Write out again the part that opens with the line containing "This screenshot has" and closes with the line containing "coord(116,507)", request included, scaling each coordinate in the answers by 1.2 and rounding to whole numbers, with halves rounded up. Leave every number in the requests unchanged.

-- START RECORDS TO PROCESS --

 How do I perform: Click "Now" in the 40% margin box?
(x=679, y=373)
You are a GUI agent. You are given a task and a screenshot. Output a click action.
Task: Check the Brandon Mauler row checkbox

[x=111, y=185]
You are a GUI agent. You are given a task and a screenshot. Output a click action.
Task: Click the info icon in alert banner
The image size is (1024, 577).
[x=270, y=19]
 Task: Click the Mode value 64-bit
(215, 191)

-- END RECORDS TO PROCESS --
-- START RECORDS TO PROCESS --

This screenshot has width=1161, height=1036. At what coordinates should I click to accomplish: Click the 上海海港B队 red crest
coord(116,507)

-- END RECORDS TO PROCESS --

OUTPUT BELOW>
This screenshot has width=1161, height=1036. At what coordinates should I click to accomplish: Click the 上海海港B队 red crest
coord(139,608)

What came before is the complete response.